I was watching the news yesterday and saw that the people whose father is buried in the crypt shelve just above Marilyn Monroe has remove their father's body and have the space up for sale for 4 million dollars. So for 4 mill you can be buried face down on top of Marilyn. That so stupid. I think they could make a lot more money just renting it out.
Today I learned a new definition of what a Liberal Democrat is. Their a person that takes your birthday cake away from you, slices it up into small pieces and then distributes the pieces to those less fortunate for not having a birthday the same day as you.
I was watching a program today about Big Foot. Through scientific evidence they discovered not only its genus classification, but that all their names are Bill.
I am so in love with my Girl. Yesterday she made me pancakes and while eating them she told me something very profound. "Having pancakes is just the best excuse for eating butter and syrup", I agree whole heatedly.

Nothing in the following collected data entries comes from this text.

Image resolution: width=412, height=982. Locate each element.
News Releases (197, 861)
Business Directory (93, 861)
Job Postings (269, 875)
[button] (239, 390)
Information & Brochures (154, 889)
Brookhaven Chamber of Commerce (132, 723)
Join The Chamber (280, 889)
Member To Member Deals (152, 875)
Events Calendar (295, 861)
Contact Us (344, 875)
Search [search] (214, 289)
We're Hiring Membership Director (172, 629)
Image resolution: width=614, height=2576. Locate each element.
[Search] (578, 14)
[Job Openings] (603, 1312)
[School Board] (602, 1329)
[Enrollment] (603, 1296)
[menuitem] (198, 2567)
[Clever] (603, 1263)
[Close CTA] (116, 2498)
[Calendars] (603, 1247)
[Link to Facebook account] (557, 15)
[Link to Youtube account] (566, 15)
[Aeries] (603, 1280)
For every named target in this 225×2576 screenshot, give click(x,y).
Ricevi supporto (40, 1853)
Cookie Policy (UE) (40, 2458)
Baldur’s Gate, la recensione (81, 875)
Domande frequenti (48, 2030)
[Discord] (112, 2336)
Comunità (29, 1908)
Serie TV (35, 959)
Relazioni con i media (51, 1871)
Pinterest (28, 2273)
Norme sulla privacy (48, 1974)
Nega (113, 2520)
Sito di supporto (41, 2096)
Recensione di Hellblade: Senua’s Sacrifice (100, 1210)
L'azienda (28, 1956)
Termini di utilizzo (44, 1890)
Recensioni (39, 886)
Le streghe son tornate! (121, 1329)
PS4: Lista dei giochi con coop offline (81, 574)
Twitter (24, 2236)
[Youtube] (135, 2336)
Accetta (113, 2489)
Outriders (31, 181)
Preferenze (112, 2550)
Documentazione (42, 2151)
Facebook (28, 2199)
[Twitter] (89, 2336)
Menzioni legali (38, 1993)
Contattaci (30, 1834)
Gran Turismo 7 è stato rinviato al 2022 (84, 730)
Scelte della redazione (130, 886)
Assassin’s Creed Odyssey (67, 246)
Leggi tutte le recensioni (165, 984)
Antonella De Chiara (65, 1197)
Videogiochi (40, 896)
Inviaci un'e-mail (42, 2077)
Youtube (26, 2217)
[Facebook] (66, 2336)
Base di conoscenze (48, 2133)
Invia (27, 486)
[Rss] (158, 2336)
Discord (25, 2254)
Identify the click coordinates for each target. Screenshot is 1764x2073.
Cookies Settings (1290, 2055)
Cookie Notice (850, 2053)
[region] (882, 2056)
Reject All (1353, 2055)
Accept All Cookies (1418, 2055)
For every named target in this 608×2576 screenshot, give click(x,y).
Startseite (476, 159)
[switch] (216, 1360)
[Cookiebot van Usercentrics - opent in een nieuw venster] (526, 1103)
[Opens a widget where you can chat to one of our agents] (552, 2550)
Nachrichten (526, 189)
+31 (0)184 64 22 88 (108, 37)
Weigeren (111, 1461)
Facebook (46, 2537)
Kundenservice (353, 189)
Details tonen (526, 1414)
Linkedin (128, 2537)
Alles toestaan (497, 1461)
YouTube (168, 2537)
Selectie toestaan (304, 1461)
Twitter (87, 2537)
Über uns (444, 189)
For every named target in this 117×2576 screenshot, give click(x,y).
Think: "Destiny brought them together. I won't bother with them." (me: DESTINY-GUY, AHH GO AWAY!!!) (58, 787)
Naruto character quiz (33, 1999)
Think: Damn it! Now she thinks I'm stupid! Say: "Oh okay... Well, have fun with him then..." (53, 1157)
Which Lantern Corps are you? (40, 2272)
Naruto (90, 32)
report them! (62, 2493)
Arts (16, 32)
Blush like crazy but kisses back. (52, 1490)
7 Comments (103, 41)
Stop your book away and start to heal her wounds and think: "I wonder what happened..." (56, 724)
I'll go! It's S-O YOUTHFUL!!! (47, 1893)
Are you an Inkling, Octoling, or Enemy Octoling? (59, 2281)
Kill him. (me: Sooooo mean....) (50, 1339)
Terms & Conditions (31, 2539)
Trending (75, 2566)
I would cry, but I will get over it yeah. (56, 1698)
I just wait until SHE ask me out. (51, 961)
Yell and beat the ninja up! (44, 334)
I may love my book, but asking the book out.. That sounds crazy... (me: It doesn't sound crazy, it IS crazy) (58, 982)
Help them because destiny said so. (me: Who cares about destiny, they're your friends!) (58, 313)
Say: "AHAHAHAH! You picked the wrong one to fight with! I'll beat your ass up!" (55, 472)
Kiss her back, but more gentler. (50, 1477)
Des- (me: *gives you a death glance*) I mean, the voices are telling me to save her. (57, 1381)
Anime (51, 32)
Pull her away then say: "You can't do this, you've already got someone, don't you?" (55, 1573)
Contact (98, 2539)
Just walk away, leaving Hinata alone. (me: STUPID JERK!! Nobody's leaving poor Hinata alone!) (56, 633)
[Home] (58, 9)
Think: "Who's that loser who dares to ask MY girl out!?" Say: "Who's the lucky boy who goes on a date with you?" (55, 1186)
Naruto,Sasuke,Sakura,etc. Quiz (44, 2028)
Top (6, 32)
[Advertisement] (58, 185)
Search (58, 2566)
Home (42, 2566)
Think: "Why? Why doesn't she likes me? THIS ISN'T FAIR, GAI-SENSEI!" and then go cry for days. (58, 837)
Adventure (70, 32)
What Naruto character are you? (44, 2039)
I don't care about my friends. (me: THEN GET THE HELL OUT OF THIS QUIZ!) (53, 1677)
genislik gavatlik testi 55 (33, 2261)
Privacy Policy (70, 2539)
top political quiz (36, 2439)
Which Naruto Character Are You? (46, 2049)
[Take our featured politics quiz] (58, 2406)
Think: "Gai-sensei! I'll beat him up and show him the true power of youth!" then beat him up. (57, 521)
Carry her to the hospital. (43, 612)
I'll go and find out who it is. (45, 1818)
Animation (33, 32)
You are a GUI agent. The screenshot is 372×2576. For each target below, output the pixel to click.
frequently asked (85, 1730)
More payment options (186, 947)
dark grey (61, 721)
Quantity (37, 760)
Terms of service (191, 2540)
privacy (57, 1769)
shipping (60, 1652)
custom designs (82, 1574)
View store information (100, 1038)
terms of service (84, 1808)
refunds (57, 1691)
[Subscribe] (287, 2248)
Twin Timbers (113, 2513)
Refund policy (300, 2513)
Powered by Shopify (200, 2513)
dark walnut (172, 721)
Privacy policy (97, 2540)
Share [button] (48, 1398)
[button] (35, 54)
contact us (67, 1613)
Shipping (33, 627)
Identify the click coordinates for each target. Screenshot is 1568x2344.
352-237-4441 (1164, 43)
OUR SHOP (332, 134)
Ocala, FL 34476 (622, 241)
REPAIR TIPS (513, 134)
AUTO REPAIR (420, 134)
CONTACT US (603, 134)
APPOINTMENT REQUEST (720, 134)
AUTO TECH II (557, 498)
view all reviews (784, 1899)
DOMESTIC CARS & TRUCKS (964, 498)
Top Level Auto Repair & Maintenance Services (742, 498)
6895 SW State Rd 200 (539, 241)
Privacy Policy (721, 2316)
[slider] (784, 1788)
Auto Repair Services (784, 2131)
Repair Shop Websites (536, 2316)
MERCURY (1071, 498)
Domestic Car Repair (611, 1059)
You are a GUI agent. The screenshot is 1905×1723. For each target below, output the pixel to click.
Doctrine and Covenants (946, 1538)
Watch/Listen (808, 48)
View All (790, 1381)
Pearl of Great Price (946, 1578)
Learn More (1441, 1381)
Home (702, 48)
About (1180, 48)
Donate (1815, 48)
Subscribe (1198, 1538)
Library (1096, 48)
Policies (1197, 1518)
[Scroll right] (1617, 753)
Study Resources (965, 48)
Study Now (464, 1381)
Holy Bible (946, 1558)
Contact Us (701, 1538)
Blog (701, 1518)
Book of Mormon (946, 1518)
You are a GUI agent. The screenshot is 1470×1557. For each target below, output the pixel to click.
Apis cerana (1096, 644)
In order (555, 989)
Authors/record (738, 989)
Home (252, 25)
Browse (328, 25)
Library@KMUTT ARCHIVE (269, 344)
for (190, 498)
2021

I like using Craig's list. Today I created a new listing with a $400.00 price tag on it. Already I've had 6 offers, sad to say two of em wanted me to take a money order for $600.00 and send them back $200.00 and two others wrote the same exact note that read " I help u sell stuff, i real goood at selling and can hep you". The good news is that I did get two legitimate offers. I always knew that my one of a kind, original "Peanuts" comic book, autographed by Charlie Brown himself, was worth lots of money.
When it comes to hearing I think a lot of people are ambidextrous. Words go into either ear and out the other.
I became a member of the Polar Bear Club today. Least by Florida standards. I jumped into the pool at my apartment here in Flint with the outdoor temperature of 65 degrees. Burrrr. My testicles turned into Popsicles.
P.S. Speaking of watching the new on television. I hate it. You get to watch two minutes of news and then have to watch four minutes of commercials. I am going back to reading the newspaper, least then the only distraction is the cat trying to climb up on your lap. Maybe it would be a good idea for the newspapers to use my distaste for commercial interruptions in there own marketing campaign. That plus making the printers ink smell like strawberries.